• **About this task**: Line by line, copy the records below exactly and leave the pictures out.
*** The input ***
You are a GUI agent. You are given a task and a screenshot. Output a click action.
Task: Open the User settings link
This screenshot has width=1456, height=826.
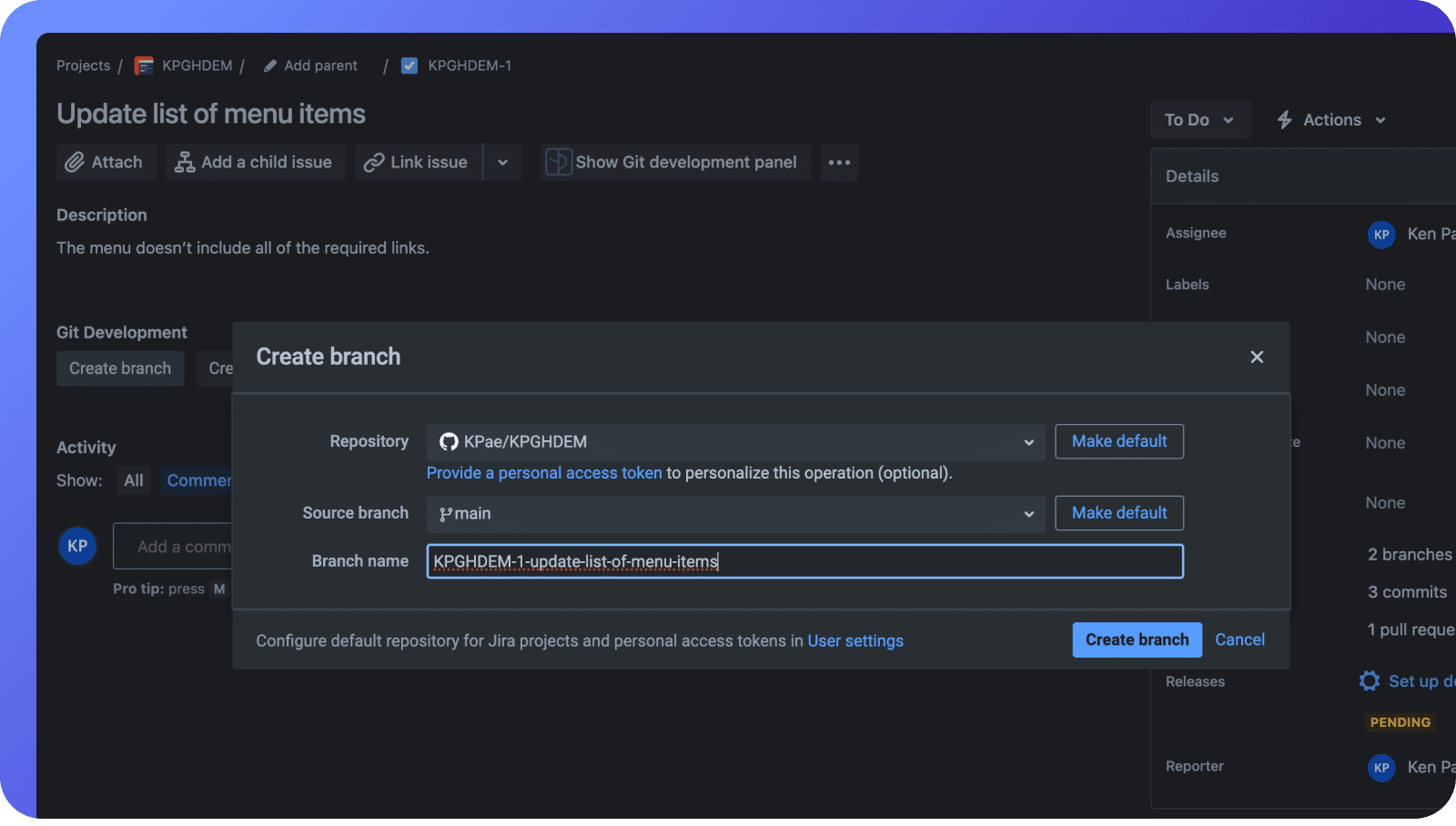point(855,640)
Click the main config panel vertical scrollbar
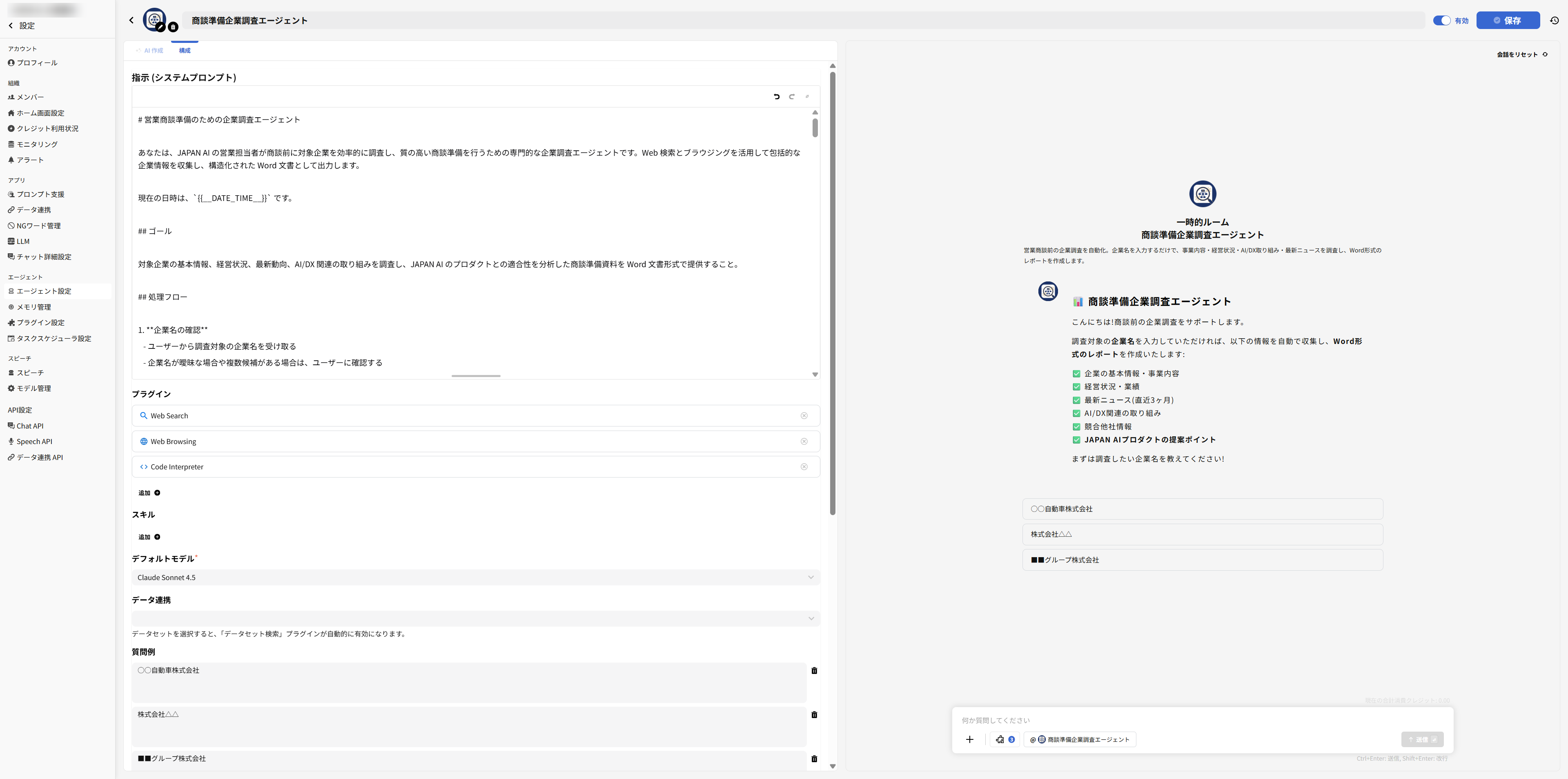 (832, 292)
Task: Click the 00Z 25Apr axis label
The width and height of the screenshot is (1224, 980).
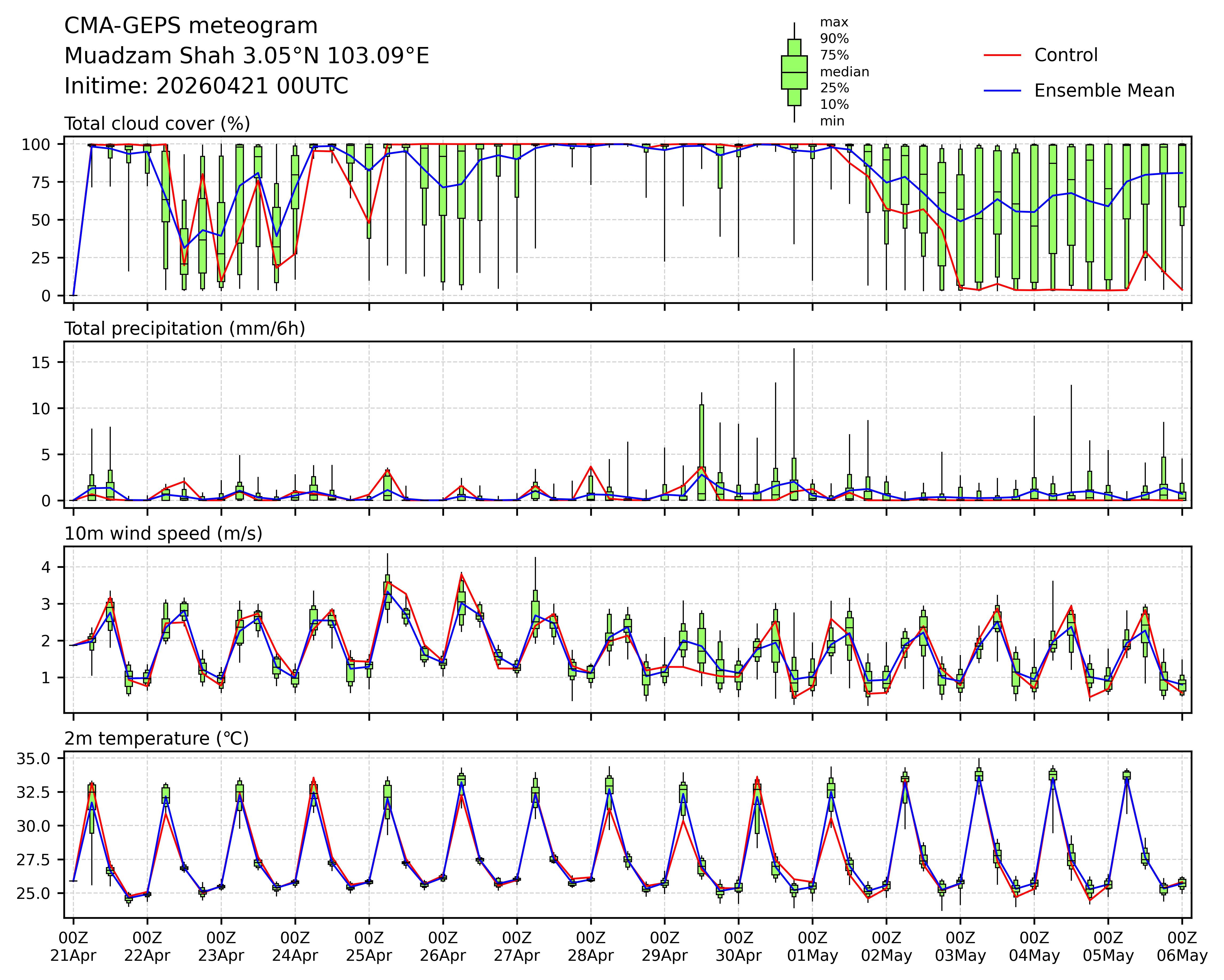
*** End of The input ***
• **Task response**:
You are a GUI agent. You are given a task and a screenshot. Output a click action.
Task: Open the User settings link
This screenshot has width=1456, height=826.
point(855,640)
Click the main config panel vertical scrollbar
 (832, 292)
Task: Click the 00Z 25Apr axis label
The width and height of the screenshot is (1224, 980).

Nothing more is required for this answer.